----- Data extract
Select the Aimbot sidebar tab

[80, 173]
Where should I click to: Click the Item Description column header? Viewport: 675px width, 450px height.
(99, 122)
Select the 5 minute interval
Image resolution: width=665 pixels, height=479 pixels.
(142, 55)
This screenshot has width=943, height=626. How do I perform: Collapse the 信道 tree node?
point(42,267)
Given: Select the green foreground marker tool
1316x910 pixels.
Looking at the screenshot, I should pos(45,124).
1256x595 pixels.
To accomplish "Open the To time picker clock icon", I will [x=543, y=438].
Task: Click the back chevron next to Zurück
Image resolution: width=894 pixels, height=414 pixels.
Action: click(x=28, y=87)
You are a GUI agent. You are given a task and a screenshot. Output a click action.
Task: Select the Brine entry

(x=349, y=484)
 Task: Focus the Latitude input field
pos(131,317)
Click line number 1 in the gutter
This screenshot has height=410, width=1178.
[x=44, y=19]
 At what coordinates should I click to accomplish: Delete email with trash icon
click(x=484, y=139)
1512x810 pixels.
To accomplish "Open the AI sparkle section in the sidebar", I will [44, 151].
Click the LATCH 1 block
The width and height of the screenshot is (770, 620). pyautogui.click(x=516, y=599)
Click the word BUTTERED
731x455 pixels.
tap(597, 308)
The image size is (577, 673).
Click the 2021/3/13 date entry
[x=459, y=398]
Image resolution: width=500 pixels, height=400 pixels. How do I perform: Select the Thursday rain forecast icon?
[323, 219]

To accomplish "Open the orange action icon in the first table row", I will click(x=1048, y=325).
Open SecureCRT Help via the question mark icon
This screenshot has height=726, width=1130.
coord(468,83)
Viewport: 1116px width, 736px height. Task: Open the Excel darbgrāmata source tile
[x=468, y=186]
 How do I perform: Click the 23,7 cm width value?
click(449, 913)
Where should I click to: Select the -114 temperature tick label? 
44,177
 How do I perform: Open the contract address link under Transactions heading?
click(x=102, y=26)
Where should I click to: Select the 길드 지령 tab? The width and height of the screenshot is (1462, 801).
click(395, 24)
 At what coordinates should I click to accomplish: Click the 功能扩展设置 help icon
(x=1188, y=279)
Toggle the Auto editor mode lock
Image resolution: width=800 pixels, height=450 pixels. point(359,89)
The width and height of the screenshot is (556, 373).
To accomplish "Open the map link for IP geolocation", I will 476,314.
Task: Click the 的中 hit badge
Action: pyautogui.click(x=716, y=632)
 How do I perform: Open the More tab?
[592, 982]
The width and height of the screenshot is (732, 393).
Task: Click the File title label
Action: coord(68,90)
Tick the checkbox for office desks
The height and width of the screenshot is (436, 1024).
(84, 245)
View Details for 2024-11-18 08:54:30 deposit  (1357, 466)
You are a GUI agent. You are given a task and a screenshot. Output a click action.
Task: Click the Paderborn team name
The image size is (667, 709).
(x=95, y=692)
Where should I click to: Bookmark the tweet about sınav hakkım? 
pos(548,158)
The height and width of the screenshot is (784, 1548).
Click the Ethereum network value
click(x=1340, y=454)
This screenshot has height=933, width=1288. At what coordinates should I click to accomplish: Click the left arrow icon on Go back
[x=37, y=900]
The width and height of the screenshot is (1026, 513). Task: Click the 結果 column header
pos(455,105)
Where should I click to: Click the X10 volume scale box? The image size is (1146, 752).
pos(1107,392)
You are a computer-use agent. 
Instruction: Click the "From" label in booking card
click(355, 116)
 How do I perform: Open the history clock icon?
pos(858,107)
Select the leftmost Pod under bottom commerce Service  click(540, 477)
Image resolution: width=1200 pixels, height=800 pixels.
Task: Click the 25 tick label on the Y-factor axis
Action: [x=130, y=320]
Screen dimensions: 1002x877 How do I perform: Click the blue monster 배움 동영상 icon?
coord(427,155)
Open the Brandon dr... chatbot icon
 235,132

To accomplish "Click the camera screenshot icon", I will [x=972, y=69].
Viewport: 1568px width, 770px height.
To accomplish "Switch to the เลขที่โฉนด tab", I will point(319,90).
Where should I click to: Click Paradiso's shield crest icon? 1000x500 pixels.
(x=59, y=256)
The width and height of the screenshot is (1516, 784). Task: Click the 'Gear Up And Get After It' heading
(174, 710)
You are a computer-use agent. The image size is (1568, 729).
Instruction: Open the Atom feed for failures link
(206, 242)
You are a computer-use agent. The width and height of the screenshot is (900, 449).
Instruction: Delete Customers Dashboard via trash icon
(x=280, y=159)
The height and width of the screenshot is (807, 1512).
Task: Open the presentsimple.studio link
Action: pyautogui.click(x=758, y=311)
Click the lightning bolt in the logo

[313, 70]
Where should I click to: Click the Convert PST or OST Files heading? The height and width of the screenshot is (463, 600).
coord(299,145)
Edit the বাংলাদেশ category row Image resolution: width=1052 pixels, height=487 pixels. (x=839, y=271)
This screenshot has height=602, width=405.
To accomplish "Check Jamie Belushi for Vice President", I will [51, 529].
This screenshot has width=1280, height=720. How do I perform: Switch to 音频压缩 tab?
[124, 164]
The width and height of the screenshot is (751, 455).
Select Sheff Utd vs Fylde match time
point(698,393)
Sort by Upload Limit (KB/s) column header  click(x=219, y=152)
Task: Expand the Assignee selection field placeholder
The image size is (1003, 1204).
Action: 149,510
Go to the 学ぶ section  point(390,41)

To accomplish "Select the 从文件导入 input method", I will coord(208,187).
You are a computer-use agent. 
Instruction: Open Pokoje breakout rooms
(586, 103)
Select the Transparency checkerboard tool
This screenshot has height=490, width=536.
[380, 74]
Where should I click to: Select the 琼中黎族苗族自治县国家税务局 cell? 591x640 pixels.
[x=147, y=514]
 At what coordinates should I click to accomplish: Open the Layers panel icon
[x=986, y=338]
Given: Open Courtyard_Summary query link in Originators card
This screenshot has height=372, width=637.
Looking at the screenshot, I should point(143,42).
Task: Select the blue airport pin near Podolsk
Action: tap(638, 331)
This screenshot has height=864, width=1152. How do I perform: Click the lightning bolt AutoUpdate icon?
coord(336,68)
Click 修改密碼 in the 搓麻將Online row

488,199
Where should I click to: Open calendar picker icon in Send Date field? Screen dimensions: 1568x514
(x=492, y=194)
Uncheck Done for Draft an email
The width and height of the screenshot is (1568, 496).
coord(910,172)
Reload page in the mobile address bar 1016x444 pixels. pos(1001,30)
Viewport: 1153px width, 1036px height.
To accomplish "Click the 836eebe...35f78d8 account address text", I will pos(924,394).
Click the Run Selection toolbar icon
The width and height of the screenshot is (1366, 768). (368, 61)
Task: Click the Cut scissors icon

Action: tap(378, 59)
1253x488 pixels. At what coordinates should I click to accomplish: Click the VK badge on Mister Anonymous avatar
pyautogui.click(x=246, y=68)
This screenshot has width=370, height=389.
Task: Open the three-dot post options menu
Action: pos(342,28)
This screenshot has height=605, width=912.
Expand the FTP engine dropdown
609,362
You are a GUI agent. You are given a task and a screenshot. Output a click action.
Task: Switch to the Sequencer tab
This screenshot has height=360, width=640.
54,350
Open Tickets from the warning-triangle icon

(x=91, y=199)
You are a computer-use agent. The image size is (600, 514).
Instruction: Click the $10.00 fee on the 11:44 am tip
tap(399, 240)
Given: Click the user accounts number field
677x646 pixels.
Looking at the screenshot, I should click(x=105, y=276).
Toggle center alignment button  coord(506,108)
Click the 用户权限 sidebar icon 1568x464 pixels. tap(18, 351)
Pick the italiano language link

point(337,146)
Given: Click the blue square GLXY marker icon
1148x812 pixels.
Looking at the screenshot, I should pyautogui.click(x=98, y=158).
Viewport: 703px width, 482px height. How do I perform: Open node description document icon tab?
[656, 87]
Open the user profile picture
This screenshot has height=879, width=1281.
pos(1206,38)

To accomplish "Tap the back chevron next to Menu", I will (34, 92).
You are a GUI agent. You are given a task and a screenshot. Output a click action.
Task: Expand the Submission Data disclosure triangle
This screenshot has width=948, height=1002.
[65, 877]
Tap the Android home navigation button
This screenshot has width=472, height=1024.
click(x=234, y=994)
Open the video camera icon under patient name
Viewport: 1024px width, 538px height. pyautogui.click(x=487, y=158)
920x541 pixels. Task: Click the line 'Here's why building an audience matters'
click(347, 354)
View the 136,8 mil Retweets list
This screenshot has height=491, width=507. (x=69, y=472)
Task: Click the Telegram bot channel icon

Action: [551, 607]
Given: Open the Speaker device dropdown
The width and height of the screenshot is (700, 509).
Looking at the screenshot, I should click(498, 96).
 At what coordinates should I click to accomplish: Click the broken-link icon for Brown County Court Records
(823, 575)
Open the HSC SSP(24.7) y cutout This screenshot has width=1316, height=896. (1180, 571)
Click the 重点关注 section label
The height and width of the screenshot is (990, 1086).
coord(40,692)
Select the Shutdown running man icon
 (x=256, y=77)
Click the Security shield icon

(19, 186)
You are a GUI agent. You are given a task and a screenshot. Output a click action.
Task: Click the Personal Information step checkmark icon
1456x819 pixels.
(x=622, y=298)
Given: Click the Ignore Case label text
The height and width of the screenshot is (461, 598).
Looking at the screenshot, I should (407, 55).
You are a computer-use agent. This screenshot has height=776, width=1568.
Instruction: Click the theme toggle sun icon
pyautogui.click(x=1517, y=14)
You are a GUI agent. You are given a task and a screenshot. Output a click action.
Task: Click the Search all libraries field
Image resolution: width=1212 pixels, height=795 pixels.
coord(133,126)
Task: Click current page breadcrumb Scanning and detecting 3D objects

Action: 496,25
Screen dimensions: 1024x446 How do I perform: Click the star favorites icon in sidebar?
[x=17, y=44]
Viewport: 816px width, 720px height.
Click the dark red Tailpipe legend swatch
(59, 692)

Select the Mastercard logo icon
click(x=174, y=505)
----------
The task ->
Show all lines above that contain "text".

Answer for the task ->
To accomplish "Click the 836eebe...35f78d8 account address text", I will pos(924,394).
Given: Click the Ignore Case label text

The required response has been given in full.